Une histoire remarquable
D’après l’archéologue Paul Niva, différentes versions de l’origine de ce marae existent :
-  La généalogie de Punaauia attribue la création du marae à un guerrier du nom de Puna. Celui-ci fut transformé en marae, d’où le nom de « Ta’ata » (homme).
-  Une autre version dit que la construction de marae Ta’ata est liée à la naissance des 3 enfants de Tupuai i te rai.
Au 18ème siècle, le marae Ta’ata était un marae de rang national où Pomare I a été intronisé.

L’aménagement paysager
« Pour aménager ce site archéologique, nous devons composer avec une contrainte importante : il se situe en plein cœur d’une zone résidentielle. C’est pourquoi nous avons proposé un aménagement paysager qui permette de l’isoler de ce contexte citadin », explique Martine Ratinassamy, chargée de cette partie du projet. « L’idée est de fondre le marae dans un écrin végétal pour oublier les constructions aux alentours, afin de produire une atmosphère sereine et agréable. Les visiteurs accéderont au site par un parking devant un écran de verdure permettant de conserver un temps de découverte des lieux. Une vingtaine d’arbres et plus d’un millier de plantes seront disposés, en relation avec les utilisations propres aux marae. Nous jouerons à la fois sur les savoir-faire (miro, tamanu, etc.), les couleurs (opuhi, aute ma’ohi, etc.) et les odeurs (tiare, pua, etc.). »
Unu et fata et pahu* inspirés de gravures anciennes ont également été commandés à des sculpteurs, anciens élèves du Centre des Métiers d’Art, pour dynamiser le site.

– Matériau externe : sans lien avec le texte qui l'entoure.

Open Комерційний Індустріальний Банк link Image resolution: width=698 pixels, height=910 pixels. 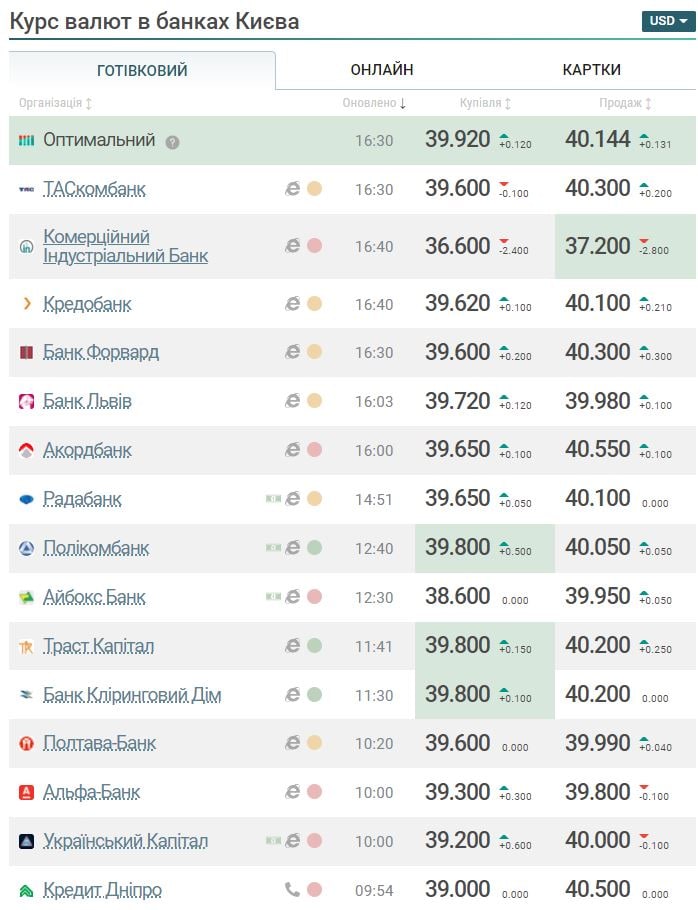125,246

- Tehei Tehuiotoa, en Contrat de Développement Local pour le chantier du marae maraeta’ata
« Lorsque j’ai appris que le Service de la Culture recrutait des CDL pour l’aménagement d’un site archéologique, j’ai foncé ! J’avais envie d’apprendre sur notre culture. Nous avons eu une semaine de formation théorique avec les archéologues, qui nous ont initiés aux bases de l’archéologie des marae, de la cartographie, des instruments (théodolites, etc.). On a aussi découvert des traditions orales. J’apprécie beaucoup ce travail car on se sent utile, on participe à la préservation de notre patrimoine, d’autant que toute l’équipe s’investit énormément. »

- En bref
- Le marae maraeta’ata est situé PK 19, côté montagne à Paea (un nouveau panneau l’indique)
- Plusieurs fois restauré, il fait en ce moment même l’objet d’un aménagement archéologique et paysager plus complet par le Service de la Culture et du Patrimoine
- Les travaux prendront fin en décembre
+ d’infos : www.culture-patrimoine.pf

* Unu : effigie en bois permettant d’établir le contact avec les dieux
Fata : plateforme de présentation des offrandes
Pahu : tambour traditionnel


- Le lifting du marae maraeta’ata (à télécharger)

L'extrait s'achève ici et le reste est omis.